Desde allí, al borde del sueño, al principio ligero como la hierba movida por el viento, después aumentando fuerza y estruendo, el expreso nocturno llegaba volando por el valle. Y yo estaba allí en la plataforma con el maestro del vapor y guiaba el gran motor mientras aceleraba al pasar por la exigua estacioncita de nuestro exiguo pueblecito. Bracebridge (un borrón de parcelas, basureros, campos, patios, fábricas, casas), después las colinas, las salvajes colinas baldías con sus luces extrañas, sus aullidos y los frescos aromas de la turba y el brezo, todo se derramaba por las vías con un brillo etéreo.

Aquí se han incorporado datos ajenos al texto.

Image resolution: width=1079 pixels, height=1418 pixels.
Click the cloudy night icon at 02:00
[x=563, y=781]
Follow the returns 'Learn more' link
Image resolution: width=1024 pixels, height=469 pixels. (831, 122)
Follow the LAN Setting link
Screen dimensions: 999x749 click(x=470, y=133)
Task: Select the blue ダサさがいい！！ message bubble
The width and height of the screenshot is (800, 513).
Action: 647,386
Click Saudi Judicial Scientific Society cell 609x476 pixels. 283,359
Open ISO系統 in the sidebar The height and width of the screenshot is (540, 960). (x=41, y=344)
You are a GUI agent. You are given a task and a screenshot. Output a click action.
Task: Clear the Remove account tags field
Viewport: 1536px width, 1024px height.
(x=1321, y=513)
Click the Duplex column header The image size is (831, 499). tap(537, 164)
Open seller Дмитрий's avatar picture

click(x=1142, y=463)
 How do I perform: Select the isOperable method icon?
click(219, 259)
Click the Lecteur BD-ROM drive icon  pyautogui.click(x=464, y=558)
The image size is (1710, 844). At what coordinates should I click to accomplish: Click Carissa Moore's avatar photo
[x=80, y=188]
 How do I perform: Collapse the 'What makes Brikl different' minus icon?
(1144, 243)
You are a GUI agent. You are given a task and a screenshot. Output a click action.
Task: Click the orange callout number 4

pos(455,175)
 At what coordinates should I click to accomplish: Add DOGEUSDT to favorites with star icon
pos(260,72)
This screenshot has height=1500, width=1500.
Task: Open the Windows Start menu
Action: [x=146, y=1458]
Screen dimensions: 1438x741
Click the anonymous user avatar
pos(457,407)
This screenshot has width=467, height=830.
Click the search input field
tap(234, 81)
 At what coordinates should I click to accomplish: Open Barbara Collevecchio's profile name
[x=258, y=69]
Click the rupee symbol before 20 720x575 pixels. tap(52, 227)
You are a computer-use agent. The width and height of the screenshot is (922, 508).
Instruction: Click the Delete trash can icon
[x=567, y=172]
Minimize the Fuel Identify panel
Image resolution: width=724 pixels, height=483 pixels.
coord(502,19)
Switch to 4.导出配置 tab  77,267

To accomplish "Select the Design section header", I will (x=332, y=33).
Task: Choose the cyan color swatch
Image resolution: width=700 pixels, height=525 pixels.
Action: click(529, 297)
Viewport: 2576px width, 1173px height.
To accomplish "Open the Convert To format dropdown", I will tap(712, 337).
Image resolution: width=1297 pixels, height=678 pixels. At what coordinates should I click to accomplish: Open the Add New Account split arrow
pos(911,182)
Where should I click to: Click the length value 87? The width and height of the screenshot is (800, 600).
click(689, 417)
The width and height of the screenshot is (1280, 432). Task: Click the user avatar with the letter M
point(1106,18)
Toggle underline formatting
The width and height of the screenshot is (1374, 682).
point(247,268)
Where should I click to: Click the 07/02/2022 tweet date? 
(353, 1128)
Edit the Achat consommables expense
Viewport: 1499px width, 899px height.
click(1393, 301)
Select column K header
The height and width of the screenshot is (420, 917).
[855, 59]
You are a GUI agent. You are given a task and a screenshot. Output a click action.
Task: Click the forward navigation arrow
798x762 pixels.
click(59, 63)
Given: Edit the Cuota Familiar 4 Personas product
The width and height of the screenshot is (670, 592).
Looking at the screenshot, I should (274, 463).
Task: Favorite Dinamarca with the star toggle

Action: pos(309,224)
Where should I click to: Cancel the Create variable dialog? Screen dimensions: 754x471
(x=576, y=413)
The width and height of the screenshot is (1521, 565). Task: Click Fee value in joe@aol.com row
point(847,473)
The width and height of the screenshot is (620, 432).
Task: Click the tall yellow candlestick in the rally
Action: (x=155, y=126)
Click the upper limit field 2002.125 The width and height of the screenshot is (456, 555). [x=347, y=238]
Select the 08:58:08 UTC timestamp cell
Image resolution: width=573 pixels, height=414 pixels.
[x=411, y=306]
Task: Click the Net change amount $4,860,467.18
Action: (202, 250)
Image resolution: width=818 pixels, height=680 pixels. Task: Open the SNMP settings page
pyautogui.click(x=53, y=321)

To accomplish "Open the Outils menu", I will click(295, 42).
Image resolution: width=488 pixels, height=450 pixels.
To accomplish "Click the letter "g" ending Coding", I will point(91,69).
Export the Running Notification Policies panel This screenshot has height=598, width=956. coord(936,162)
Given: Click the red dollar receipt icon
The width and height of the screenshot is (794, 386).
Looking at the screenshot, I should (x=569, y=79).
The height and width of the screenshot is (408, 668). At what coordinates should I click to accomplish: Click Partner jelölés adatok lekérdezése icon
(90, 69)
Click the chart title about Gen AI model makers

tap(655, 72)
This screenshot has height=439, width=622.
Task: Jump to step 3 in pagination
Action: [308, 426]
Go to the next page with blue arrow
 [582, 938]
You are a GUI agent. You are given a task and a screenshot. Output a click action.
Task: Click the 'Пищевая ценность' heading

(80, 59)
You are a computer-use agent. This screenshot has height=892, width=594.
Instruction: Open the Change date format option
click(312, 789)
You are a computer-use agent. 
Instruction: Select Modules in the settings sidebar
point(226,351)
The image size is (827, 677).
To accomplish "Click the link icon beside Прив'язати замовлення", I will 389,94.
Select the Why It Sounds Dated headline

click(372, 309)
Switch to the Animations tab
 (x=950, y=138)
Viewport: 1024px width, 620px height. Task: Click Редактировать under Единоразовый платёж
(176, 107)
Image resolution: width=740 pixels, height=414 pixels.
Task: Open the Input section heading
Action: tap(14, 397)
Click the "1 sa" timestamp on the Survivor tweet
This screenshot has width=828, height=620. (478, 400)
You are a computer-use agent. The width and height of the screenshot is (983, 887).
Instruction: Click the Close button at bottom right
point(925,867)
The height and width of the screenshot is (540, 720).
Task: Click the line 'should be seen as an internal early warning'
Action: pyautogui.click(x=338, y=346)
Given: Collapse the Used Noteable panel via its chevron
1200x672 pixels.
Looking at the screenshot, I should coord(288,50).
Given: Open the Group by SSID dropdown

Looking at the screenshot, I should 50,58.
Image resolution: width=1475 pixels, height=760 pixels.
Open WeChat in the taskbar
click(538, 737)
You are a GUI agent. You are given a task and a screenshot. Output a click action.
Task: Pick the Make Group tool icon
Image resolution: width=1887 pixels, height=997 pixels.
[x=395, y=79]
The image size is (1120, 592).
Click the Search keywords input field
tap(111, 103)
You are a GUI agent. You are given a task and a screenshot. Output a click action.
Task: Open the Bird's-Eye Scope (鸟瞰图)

El tren reluciría bajo las ramas de los bosques, correría a través de Oxford, Slough y de todas las ciudades de chimeneas del sur, después traquetearía por encima de grandes ríos y estuarios sin nombre atravesando enormes arcos; arrastraría el reflejo de las cuentas de ámbar de sus vagones a través de bancos de arena, botes de vela y pantanos agujereados. Me llevaría más allá de Bracebridge, pero siempre más cerca del filo de alguna verdad profunda sobre mi vida que siempre parecía a punto de alcanzar.

Y estaba seguro de que aquella verdad sería maravillosa.